Short exercise:
Reproduce every line of the records below word for word and in the same order.

Records on locating words and elements
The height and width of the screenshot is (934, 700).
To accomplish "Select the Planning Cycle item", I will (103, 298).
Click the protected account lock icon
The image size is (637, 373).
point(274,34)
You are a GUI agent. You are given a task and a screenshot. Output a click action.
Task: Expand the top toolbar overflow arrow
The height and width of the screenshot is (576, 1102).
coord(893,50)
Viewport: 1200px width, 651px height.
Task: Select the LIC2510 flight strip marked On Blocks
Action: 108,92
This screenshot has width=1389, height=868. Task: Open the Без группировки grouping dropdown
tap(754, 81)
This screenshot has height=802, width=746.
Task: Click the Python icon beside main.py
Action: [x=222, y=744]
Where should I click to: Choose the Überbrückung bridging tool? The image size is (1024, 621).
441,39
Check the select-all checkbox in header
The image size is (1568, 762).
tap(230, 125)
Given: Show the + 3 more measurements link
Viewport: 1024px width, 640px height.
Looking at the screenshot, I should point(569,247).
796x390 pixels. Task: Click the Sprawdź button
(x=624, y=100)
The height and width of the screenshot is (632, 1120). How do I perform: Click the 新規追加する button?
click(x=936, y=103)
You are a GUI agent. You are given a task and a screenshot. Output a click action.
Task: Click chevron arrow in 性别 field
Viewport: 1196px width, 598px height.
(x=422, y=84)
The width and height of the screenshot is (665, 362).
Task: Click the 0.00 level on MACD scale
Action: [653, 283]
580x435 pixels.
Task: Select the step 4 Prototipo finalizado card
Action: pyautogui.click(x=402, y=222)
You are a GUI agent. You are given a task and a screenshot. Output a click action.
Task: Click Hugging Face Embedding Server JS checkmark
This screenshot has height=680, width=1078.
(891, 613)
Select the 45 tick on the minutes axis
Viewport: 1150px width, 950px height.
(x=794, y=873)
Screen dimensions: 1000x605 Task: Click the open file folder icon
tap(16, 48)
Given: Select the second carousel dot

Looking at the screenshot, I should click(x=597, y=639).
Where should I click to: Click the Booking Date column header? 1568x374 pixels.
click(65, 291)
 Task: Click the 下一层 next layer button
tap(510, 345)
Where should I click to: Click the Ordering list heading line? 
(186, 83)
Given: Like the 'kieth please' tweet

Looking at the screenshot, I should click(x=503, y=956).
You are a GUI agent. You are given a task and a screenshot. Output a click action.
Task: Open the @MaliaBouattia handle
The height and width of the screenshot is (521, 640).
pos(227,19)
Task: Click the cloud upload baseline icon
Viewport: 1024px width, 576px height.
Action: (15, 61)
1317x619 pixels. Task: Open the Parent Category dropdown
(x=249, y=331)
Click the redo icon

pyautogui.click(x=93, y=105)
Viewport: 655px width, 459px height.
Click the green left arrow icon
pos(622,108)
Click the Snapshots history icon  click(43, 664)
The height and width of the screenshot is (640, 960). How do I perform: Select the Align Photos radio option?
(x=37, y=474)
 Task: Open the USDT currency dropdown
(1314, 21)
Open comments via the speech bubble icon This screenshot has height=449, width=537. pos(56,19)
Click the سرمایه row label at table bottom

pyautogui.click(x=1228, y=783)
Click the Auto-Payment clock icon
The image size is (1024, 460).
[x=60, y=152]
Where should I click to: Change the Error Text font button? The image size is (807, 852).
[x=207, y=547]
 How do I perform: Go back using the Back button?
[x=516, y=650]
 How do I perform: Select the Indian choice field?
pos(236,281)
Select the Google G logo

Result for this task:
The height and width of the screenshot is (934, 700).
To accomplish "Select the Planning Cycle item", I will (103, 298).
Click the protected account lock icon
The image size is (637, 373).
point(274,34)
You are a GUI agent. You are given a task and a screenshot. Output a click action.
Task: Expand the top toolbar overflow arrow
The height and width of the screenshot is (576, 1102).
coord(893,50)
Viewport: 1200px width, 651px height.
Task: Select the LIC2510 flight strip marked On Blocks
Action: 108,92
This screenshot has width=1389, height=868. Task: Open the Без группировки grouping dropdown
tap(754, 81)
This screenshot has height=802, width=746.
Task: Click the Python icon beside main.py
Action: [x=222, y=744]
Where should I click to: Choose the Überbrückung bridging tool? The image size is (1024, 621).
441,39
Check the select-all checkbox in header
The image size is (1568, 762).
tap(230, 125)
Given: Show the + 3 more measurements link
Viewport: 1024px width, 640px height.
Looking at the screenshot, I should point(569,247).
796x390 pixels. Task: Click the Sprawdź button
(x=624, y=100)
The height and width of the screenshot is (632, 1120). How do I perform: Click the 新規追加する button?
click(x=936, y=103)
You are a GUI agent. You are given a task and a screenshot. Output a click action.
Task: Click chevron arrow in 性别 field
Viewport: 1196px width, 598px height.
(x=422, y=84)
The width and height of the screenshot is (665, 362).
Task: Click the 0.00 level on MACD scale
Action: [653, 283]
580x435 pixels.
Task: Select the step 4 Prototipo finalizado card
Action: pyautogui.click(x=402, y=222)
You are a GUI agent. You are given a task and a screenshot. Output a click action.
Task: Click Hugging Face Embedding Server JS checkmark
This screenshot has height=680, width=1078.
(891, 613)
Select the 45 tick on the minutes axis
Viewport: 1150px width, 950px height.
(x=794, y=873)
Screen dimensions: 1000x605 Task: Click the open file folder icon
tap(16, 48)
Given: Select the second carousel dot

Looking at the screenshot, I should click(x=597, y=639).
Where should I click to: Click the Booking Date column header? 1568x374 pixels.
click(65, 291)
 Task: Click the 下一层 next layer button
tap(510, 345)
Where should I click to: Click the Ordering list heading line? 
(186, 83)
Given: Like the 'kieth please' tweet

Looking at the screenshot, I should click(x=503, y=956).
You are a GUI agent. You are given a task and a screenshot. Output a click action.
Task: Open the @MaliaBouattia handle
The height and width of the screenshot is (521, 640).
pos(227,19)
Task: Click the cloud upload baseline icon
Viewport: 1024px width, 576px height.
Action: (15, 61)
1317x619 pixels. Task: Open the Parent Category dropdown
(x=249, y=331)
Click the redo icon

pyautogui.click(x=93, y=105)
Viewport: 655px width, 459px height.
Click the green left arrow icon
pos(622,108)
Click the Snapshots history icon  click(43, 664)
The height and width of the screenshot is (640, 960). How do I perform: Select the Align Photos radio option?
(x=37, y=474)
 Task: Open the USDT currency dropdown
(1314, 21)
Open comments via the speech bubble icon This screenshot has height=449, width=537. pos(56,19)
Click the سرمایه row label at table bottom

pyautogui.click(x=1228, y=783)
Click the Auto-Payment clock icon
The image size is (1024, 460).
[x=60, y=152]
Where should I click to: Change the Error Text font button? The image size is (807, 852).
[x=207, y=547]
 How do I perform: Go back using the Back button?
[x=516, y=650]
 How do I perform: Select the Indian choice field?
pos(236,281)
Select the Google G logo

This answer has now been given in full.